The SPA Parties have submitted a draft of the SSA (identified as GT Draft 1/22/18). The draft SSA and its attachments do not identify any specific services (according to Schedule A, services are “to be determined”). The SPA Parties have submitted a draft of the TSA (dated 2/9/18), which is presumably intended to provide transition services. Except for a reference to e-mail forwarding, no other services are described. Similarly, the draft SA (dated 2/9/18) submitted to the Department generally addresses the assumption of liabilities and the transfer of assets, but no details are provided in the schedules, nor are the specific assets and liabilities identified. DVU has advised the Department that the schedules and exhibits to these agreements will not be finalized until closing and that it does not yet have any drafts to provide.

All agreements identified above will need to be submitted to the Department in their final executed form (along with all ancillary agreements, schedules, appendices and exhibits) to be reviewed by the Department in the context of its final review of the CIO.

B.
The Department’s Preliminary Assessment

Based on the facts as described above, the Department has not identified any known or present impediment to the CIO. The Department’s Preliminary Assessments with regard to the CIO are contingent on the Conditions set forth below in Section III, which will be incorporated into the Temporary Provisional Program Participation Agreement (“TPPPA”) and if the CIO is finally approved, the Provisional Program Participation Agreement (“PPPA”):

II.
UNINTERRUPTED PARTICIPATION IN THE TITLE IV PROGRAMS PRIOR TO EXECUTION OF THE PROVISIONAL PROGRAM PARTICIPATION AGREEMENT

A.
Requirements within 10 days following the Change of Ownership

When a change in ownership occurs, the Department may continue the institution’s participation on a provisional basis if the institution submits a “materially complete application” that is received by the Department no later than 10 business days after the date the change occurred.
See 34 C.F.R. § 600.20(g).
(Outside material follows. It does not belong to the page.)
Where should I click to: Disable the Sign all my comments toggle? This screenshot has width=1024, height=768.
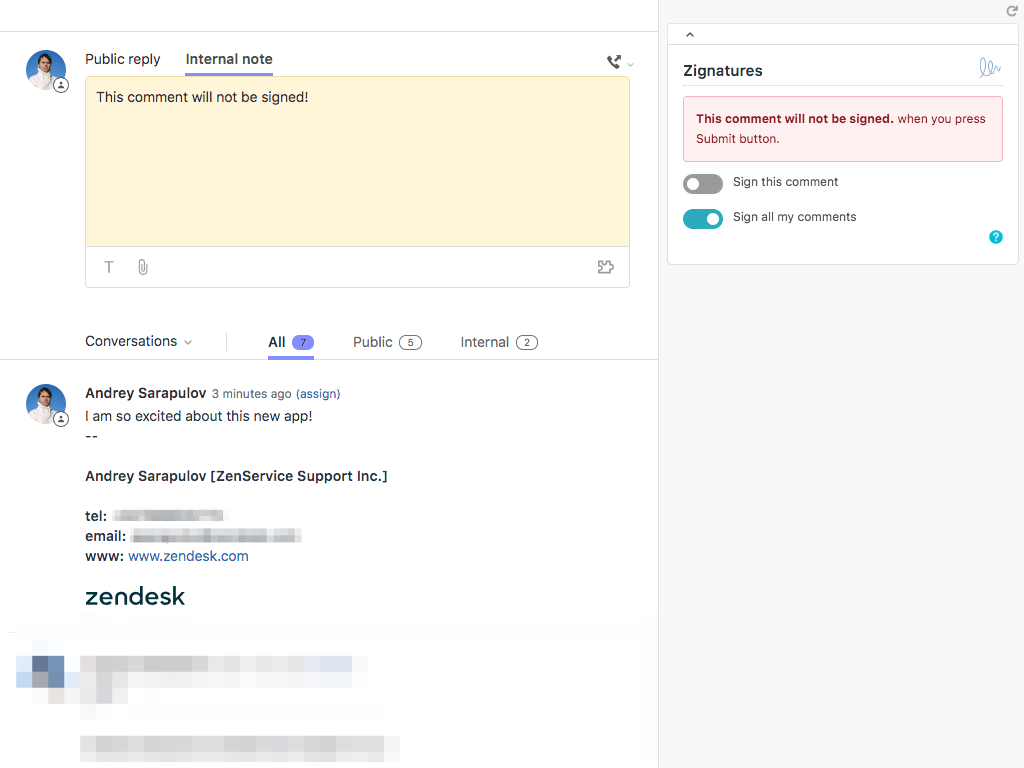pos(703,219)
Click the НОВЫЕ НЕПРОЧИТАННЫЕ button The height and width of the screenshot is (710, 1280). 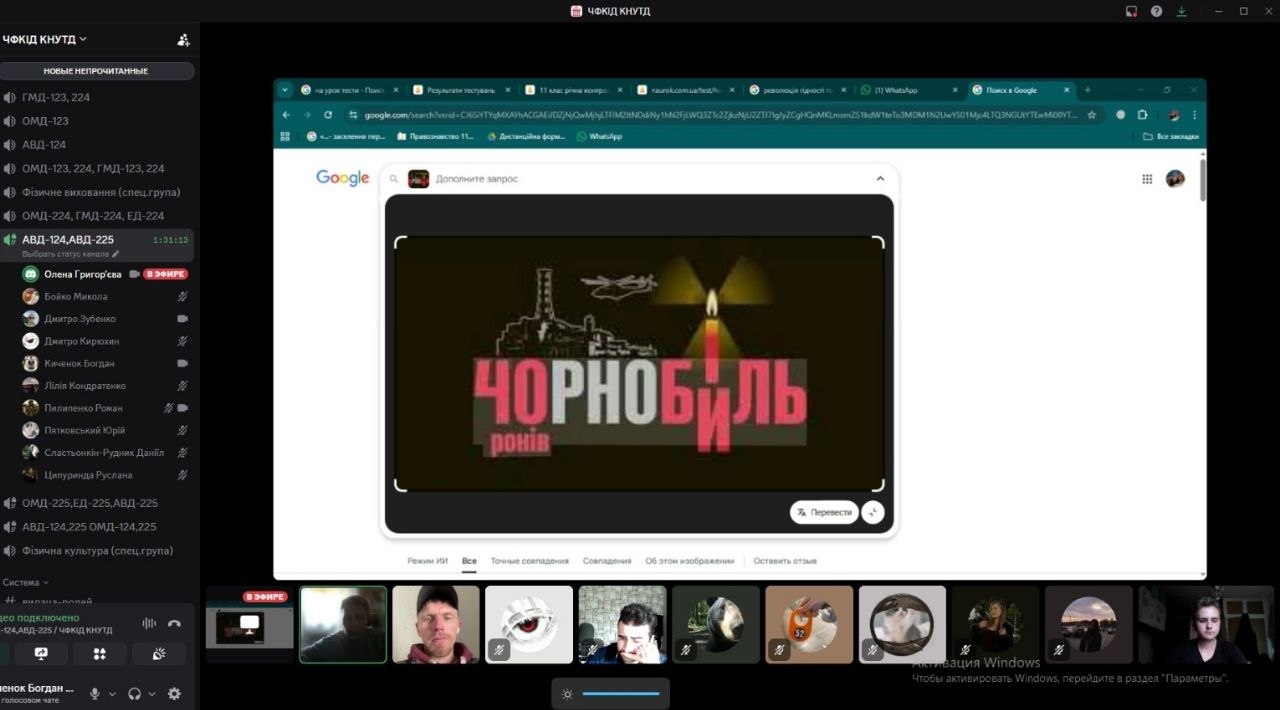96,71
If a materially complete application is submitted, the Department may consider offering the Institution a TPPPA, pending the Department’s and the Institution’s execution of a new PPPA.

To submit a materially complete application (34 C.F.R. § 600.20(g)(2)), an institution must submit the following6:


6 The Department has numbered each of the document requests sequentially to facilitate the SPA Parties’ response.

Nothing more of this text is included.